──────── ENTRIES SUPPLIED ────────
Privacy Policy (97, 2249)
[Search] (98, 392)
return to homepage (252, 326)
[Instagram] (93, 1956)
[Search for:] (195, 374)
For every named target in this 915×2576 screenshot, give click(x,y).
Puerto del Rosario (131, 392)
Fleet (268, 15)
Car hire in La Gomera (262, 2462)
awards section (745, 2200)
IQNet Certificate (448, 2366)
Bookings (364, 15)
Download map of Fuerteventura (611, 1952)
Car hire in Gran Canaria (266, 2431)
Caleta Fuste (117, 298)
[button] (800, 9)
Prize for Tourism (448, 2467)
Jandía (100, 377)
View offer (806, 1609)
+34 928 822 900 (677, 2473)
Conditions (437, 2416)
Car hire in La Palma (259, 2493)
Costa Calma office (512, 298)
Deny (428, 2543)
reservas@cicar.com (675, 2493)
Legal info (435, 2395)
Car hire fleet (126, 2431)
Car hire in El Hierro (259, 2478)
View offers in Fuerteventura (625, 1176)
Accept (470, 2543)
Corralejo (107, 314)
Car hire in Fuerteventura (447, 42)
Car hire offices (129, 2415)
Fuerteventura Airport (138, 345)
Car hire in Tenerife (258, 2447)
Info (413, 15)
────────
Write the entries out once more, exactly as they were given.

REPLY
Privacy Policy (97, 2249)
[Search] (98, 392)
return to homepage (252, 326)
[Instagram] (93, 1956)
[Search for:] (195, 374)
For every named target in this 915×2576 screenshot, give click(x,y).
Puerto del Rosario (131, 392)
Fleet (268, 15)
Car hire in La Gomera (262, 2462)
awards section (745, 2200)
IQNet Certificate (448, 2366)
Bookings (364, 15)
Download map of Fuerteventura (611, 1952)
Car hire in Gran Canaria (266, 2431)
Caleta Fuste (117, 298)
[button] (800, 9)
Prize for Tourism (448, 2467)
Jandía (100, 377)
View offer (806, 1609)
+34 928 822 900 (677, 2473)
Conditions (437, 2416)
Car hire in La Palma (259, 2493)
Costa Calma office (512, 298)
Deny (428, 2543)
reservas@cicar.com (675, 2493)
Legal info (435, 2395)
Car hire fleet (126, 2431)
Car hire in El Hierro (259, 2478)
View offers in Fuerteventura (625, 1176)
Accept (470, 2543)
Corralejo (107, 314)
Car hire in Fuerteventura (447, 42)
Car hire offices (129, 2415)
Fuerteventura Airport (138, 345)
Car hire in Tenerife (258, 2447)
Info (413, 15)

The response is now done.